**** INFORMATION GIVEN ****

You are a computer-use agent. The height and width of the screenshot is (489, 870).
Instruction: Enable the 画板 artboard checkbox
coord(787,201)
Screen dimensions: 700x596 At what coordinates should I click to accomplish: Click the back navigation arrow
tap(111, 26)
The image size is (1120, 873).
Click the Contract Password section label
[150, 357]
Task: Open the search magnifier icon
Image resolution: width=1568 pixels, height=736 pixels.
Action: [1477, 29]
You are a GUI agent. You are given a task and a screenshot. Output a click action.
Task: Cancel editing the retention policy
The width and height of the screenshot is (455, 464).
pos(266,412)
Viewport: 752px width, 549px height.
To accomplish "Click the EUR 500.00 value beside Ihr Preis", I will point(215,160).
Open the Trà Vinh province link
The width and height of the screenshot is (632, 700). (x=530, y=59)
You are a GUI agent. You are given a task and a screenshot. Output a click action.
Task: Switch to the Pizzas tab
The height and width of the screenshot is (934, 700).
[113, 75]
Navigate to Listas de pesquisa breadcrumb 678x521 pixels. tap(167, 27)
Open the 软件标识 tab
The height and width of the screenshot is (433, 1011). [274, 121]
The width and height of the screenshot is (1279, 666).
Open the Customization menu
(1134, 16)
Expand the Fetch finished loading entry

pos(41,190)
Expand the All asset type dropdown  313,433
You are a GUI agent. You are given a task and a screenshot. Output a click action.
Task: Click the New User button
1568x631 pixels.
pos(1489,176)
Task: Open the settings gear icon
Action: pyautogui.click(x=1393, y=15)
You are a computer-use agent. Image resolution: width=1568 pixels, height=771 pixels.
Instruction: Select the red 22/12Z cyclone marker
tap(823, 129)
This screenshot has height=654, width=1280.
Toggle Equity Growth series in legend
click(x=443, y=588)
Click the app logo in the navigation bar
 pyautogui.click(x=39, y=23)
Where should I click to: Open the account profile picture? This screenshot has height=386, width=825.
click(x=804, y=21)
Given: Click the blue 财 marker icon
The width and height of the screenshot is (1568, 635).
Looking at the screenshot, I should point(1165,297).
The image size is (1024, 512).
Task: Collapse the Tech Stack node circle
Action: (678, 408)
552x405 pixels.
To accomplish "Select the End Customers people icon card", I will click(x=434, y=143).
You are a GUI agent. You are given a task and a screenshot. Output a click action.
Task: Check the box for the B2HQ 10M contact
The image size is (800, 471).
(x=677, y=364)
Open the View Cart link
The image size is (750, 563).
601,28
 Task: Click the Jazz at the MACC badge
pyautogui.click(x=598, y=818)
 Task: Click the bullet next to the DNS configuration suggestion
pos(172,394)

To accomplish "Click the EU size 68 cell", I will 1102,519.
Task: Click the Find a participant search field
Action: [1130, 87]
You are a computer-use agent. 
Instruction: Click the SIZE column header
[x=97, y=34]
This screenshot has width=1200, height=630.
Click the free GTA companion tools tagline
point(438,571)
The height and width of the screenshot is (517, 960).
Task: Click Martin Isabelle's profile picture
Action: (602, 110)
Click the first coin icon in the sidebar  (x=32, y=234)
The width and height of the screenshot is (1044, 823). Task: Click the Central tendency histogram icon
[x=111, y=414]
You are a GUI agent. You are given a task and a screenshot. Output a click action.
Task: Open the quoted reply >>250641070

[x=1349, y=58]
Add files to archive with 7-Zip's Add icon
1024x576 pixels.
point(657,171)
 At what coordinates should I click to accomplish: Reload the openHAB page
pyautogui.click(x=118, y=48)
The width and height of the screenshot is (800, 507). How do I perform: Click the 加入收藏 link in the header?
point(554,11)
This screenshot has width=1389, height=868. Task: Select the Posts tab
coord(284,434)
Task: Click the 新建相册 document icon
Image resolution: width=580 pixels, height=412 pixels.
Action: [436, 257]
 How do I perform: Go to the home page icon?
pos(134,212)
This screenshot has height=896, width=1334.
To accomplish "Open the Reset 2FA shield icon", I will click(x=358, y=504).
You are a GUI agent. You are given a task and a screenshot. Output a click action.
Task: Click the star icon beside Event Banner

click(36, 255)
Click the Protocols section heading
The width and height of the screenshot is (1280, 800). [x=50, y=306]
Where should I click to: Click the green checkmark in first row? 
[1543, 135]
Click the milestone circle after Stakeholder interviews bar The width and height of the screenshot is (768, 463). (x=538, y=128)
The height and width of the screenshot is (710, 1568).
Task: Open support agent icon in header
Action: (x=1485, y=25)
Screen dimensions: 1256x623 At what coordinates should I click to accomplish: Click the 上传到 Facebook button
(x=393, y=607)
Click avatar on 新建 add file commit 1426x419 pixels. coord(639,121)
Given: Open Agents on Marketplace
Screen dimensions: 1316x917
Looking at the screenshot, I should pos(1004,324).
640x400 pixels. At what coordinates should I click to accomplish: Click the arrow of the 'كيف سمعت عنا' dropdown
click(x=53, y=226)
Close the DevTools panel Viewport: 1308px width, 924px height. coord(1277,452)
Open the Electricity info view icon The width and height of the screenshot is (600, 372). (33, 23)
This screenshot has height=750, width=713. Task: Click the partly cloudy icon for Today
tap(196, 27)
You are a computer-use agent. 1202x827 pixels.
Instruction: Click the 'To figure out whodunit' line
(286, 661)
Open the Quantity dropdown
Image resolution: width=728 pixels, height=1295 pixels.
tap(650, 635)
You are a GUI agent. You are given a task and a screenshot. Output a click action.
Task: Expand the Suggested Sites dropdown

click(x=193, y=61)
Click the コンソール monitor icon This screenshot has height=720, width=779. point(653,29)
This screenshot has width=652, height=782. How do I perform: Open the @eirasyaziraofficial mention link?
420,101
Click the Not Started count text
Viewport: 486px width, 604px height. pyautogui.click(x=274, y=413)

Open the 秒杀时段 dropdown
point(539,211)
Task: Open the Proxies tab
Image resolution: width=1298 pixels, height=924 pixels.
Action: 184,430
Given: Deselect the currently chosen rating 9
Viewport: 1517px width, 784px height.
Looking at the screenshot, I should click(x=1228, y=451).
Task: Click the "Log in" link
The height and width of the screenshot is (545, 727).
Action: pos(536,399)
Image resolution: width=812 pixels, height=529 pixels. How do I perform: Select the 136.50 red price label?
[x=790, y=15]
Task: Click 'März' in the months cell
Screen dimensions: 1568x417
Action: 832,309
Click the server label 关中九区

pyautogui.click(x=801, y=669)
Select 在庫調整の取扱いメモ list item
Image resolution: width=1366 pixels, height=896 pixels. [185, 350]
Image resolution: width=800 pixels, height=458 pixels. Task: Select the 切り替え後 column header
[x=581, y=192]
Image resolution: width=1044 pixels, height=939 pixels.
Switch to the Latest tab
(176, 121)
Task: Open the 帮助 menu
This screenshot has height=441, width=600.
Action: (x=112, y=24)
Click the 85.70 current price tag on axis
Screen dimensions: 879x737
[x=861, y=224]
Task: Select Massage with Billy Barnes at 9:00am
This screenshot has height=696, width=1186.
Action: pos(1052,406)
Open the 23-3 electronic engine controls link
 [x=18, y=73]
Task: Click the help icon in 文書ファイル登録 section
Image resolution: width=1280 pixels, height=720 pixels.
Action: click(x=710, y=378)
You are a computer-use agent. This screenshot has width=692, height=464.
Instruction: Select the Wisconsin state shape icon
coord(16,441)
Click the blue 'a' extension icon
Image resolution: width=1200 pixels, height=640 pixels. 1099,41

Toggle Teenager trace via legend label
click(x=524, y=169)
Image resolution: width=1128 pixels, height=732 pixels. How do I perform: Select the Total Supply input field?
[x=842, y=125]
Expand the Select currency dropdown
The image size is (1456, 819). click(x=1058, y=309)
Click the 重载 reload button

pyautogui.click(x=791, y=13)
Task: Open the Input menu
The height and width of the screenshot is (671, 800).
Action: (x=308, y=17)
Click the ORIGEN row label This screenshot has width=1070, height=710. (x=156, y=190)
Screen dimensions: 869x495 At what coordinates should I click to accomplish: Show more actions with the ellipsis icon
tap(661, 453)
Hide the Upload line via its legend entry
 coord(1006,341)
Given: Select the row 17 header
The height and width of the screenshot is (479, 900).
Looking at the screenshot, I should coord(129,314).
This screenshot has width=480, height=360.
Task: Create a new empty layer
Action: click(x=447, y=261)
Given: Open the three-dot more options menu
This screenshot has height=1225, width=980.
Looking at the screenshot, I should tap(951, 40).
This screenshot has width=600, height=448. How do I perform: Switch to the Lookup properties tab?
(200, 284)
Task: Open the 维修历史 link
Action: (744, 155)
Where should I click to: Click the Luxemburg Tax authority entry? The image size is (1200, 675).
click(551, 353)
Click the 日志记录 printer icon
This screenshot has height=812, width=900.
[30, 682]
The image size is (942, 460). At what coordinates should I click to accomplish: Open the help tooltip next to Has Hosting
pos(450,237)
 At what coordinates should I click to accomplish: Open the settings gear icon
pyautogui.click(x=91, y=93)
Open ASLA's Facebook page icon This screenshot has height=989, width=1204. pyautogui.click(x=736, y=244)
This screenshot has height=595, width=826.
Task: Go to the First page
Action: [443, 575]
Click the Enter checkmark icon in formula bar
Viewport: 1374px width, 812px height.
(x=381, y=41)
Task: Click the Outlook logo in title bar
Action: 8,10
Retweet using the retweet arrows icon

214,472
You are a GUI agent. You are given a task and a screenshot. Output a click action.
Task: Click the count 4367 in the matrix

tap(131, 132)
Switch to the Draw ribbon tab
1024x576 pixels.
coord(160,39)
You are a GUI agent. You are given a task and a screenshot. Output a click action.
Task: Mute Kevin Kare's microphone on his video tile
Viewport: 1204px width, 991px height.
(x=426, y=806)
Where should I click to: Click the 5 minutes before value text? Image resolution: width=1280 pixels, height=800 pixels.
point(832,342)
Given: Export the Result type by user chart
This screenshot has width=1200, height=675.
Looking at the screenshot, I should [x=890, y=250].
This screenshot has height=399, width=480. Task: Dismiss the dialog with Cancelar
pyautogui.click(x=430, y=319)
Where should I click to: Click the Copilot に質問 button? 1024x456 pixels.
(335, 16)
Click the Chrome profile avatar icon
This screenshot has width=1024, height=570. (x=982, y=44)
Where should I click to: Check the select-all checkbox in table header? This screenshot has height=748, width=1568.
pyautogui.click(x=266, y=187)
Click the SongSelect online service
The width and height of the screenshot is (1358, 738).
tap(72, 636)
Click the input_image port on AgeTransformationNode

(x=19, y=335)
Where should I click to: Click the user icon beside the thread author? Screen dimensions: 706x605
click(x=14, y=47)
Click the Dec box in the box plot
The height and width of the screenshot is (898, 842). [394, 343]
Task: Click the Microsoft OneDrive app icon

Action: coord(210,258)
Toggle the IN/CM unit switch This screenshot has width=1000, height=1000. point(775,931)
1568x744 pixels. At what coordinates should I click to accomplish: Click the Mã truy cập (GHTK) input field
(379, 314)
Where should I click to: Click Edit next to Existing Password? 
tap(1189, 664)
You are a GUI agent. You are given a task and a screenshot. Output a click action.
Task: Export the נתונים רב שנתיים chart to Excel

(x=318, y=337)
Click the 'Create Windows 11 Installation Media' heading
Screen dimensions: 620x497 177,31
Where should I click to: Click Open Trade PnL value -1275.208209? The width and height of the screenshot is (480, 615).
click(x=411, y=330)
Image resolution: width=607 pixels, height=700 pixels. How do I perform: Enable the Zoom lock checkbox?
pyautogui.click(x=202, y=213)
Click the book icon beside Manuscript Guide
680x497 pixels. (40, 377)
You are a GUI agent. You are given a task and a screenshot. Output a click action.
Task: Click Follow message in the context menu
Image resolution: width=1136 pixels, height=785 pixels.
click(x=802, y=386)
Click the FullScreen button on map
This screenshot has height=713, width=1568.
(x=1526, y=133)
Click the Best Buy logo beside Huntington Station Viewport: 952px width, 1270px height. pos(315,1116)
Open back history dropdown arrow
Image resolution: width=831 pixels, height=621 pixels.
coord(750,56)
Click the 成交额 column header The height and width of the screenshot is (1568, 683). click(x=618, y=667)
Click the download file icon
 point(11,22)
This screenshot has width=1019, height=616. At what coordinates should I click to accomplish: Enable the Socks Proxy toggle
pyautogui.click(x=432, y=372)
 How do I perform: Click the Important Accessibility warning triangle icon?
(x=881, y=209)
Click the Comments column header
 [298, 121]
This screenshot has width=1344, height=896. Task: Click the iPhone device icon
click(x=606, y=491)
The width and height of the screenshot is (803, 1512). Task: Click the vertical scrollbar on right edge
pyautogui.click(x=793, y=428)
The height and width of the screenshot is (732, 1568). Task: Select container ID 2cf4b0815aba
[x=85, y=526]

****

* [ACTION ITEM] From the records above, reproduce exactly the lines from the one with "Screen dimensions: 700x596" to the one with "Given: Click the blue 财 marker icon", both included, and no others.

* [REPLY TO THE TASK]
Screen dimensions: 700x596 At what coordinates should I click to accomplish: Click the back navigation arrow
tap(111, 26)
The image size is (1120, 873).
Click the Contract Password section label
[150, 357]
Task: Open the search magnifier icon
Image resolution: width=1568 pixels, height=736 pixels.
Action: [1477, 29]
You are a GUI agent. You are given a task and a screenshot. Output a click action.
Task: Cancel editing the retention policy
The width and height of the screenshot is (455, 464).
pos(266,412)
Viewport: 752px width, 549px height.
To accomplish "Click the EUR 500.00 value beside Ihr Preis", I will point(215,160).
Open the Trà Vinh province link
The width and height of the screenshot is (632, 700). (x=530, y=59)
You are a GUI agent. You are given a task and a screenshot. Output a click action.
Task: Switch to the Pizzas tab
The height and width of the screenshot is (934, 700).
[113, 75]
Navigate to Listas de pesquisa breadcrumb 678x521 pixels. tap(167, 27)
Open the 软件标识 tab
The height and width of the screenshot is (433, 1011). [274, 121]
The width and height of the screenshot is (1279, 666).
Open the Customization menu
(1134, 16)
Expand the Fetch finished loading entry

pos(41,190)
Expand the All asset type dropdown  313,433
You are a GUI agent. You are given a task and a screenshot. Output a click action.
Task: Click the New User button
1568x631 pixels.
pos(1489,176)
Task: Open the settings gear icon
Action: pyautogui.click(x=1393, y=15)
You are a computer-use agent. Image resolution: width=1568 pixels, height=771 pixels.
Instruction: Select the red 22/12Z cyclone marker
tap(823, 129)
This screenshot has height=654, width=1280.
Toggle Equity Growth series in legend
click(x=443, y=588)
Click the app logo in the navigation bar
 pyautogui.click(x=39, y=23)
Where should I click to: Open the account profile picture? This screenshot has height=386, width=825.
click(x=804, y=21)
Given: Click the blue 财 marker icon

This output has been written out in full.